The first use of this thermal window was reported by Stewart et al. [2], who integrated IRT with accelerometers in a study of 22 cows (Friesian and Friesian × Jersey breeds) aged 5.1 years to evaluate RR and the flinch, step, kick response (FSK). The thermal response of the muzzle of the nasal region (regio nasalis) window reliably predicted heart rate variability due to changes in RR. Similar to these results, Lowe et al. [12] reported a high correlation (r2 = 0.92) upon comparing the conventional method of counting movements of the flank area during the respiratory cycle to thermal fluctuations around the nostrils using thermographic recording in five 27 ± 3.7 days Hereford’s calves.

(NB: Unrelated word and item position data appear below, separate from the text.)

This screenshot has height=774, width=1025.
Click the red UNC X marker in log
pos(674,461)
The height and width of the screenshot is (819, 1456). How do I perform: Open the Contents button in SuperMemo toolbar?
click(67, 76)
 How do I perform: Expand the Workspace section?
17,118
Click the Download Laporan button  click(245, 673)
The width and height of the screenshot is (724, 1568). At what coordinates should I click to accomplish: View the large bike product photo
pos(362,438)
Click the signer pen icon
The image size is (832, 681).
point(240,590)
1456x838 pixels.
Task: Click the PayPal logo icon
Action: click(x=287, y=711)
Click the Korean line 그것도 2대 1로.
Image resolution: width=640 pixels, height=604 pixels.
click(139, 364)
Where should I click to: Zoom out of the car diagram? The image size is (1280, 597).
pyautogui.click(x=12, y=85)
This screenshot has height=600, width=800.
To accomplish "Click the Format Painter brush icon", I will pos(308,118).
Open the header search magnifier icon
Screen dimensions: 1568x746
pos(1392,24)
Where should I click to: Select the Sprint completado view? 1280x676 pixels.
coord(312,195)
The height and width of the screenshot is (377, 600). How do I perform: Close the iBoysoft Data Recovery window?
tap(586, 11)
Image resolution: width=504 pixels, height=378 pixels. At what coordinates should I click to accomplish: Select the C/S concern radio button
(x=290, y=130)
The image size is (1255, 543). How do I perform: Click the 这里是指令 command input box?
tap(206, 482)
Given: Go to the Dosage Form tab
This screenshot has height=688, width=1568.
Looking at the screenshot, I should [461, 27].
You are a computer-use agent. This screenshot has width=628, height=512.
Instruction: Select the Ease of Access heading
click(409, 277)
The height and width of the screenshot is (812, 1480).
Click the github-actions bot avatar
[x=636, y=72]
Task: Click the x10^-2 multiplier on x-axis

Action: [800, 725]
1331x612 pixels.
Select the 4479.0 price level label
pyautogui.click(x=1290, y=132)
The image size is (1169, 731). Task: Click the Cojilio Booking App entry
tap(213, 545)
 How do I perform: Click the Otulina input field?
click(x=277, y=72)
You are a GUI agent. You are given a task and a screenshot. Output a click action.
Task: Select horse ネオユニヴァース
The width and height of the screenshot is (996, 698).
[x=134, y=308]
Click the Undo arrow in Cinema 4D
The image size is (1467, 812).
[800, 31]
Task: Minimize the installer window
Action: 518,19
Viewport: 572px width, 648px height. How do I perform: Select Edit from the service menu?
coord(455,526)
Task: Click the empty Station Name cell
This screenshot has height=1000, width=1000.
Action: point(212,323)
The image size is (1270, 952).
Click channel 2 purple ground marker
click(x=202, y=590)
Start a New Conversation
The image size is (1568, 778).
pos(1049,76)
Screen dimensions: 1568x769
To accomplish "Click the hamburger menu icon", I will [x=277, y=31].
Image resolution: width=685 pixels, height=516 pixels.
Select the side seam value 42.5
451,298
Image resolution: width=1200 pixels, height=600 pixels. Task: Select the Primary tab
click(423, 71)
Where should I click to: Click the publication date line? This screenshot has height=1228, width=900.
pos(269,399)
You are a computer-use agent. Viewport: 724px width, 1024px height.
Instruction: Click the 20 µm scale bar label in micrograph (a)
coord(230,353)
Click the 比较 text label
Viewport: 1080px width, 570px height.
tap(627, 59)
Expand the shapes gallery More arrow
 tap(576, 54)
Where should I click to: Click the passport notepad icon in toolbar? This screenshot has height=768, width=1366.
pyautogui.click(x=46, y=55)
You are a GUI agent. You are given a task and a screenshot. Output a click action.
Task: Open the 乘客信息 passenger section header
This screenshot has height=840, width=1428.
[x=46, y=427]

However, due to their size and age, these animals can be difficult to evaluate in terms of warming or the entrance of cool air during exhalation and inhalation, respectively.
Those changes in the vapor released at the moment of exhalations, and changes in the microvascular pattern of the region that can be detected in radiometric thermal images, justify using this thermal window to determine states of health—automatically and remotely—in extensive production systems, as is the case of most large ruminants, including the river buffalo [30]. For this species, the suggestion is to evaluate the nasal window and the pectoral regions (regiones pectoris) (ribs) as windows for linking temperature with efficiency and productive performance. According to a comparison of 75 buffaloes from three genetic groups (Jafarabadi, Mediterranean, Murrah), IRT made it possible to classify the animals into low, medium, and high-efficiency groups, depending on the temperature of specific body regions [68]. However, the usefulness of IRT for determining RR at a distance is not yet well established in this species, though it is for cattle.
As a result, the window of the nasal region (regio nasalis and regio naris) is currently considered only a potential option for estimating states of health and determining RR remotely in large ruminants. However, as occurs in human medicine, clinical applications are required to define the degree of sensitivity and specificity in different animal species [69].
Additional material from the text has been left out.